Hume’s opening volumes consider Roman occupation, Anglo-Saxon settlement, and the Norman Conquest, periods often mythologized in eighteenth-century debate. He treats the Saxon polity not as a settled model of mixed government but as a patchwork of local freedoms and inequalities. The Norman regime, he argues, imposed feudal tenures and centralized justice, thereby recasting landholding, military service, and lordship. By stressing the institutional consequences of conquest—rather than celebrating resistance alone—Hume reframes early English history as a long negotiation between personal authority and emergent law, a perspective that resists easy claims about timeless liberties.
Magna Carta (1215) occupies a central place in legal memory, and Hume acknowledges its importance as a check on royal excess. Yet he emphasizes its baronial character and the narrow corporate interests it first served, noting the repeated confirmations required before its provisions gained broader effect. In doing so, he tempers triumphal interpretations that see the charter as an immediate guarantee of popular rights. This skepticism aligns with his larger critique of retrospective constitutional myths. For Hume, durable liberty emerges slowly, through practice, adjudication, and financial constraint, rather than from a single foundational moment sanctified by later political needs.
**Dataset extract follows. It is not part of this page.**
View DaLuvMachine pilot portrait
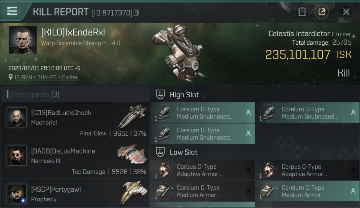This screenshot has height=208, width=360. 17,156
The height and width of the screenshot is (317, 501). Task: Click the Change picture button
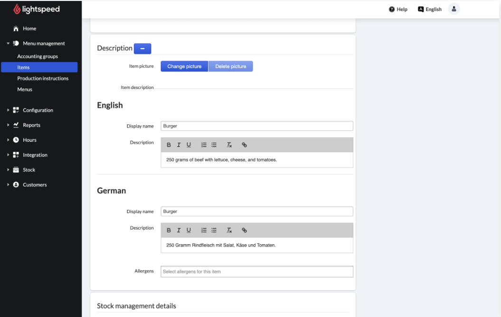coord(184,67)
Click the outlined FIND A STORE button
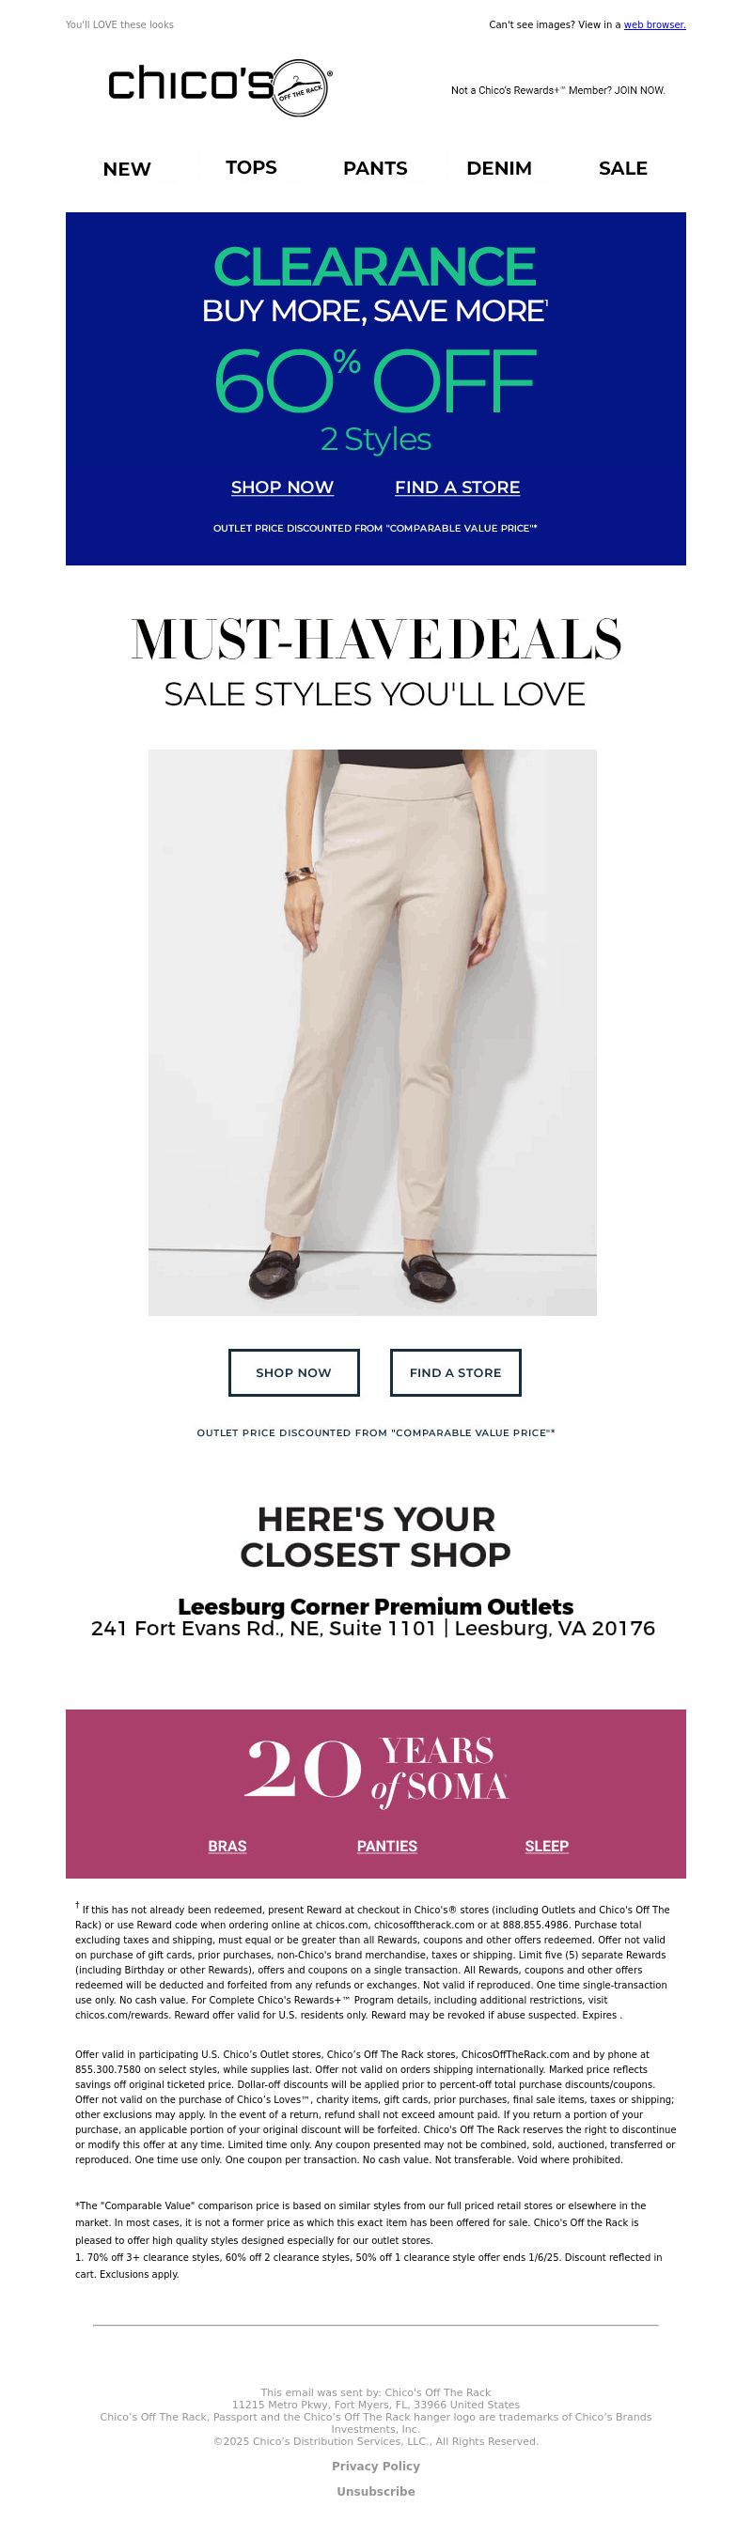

Late medieval England was transformed by plague, war, and market change. The Black Death (c. 1348–1350) devastated population levels, altered labor relations, and prompted statutes attempting to fix wages. The Hundred Years’ War (1337–1453) mobilized taxation, administration, and propaganda, even as victories like Crécy and Agincourt yielded no lasting French dominion. The Peasants’ Revolt (1381) exposed tensions around serfdom and fiscal burdens. Hume integrates such facts to show how shifts in property, wages, and military organization reshaped authority. He views social conflict as consequential but resists reading it as linear democratization, highlighting instead how fiscal systems and law evolved through stress.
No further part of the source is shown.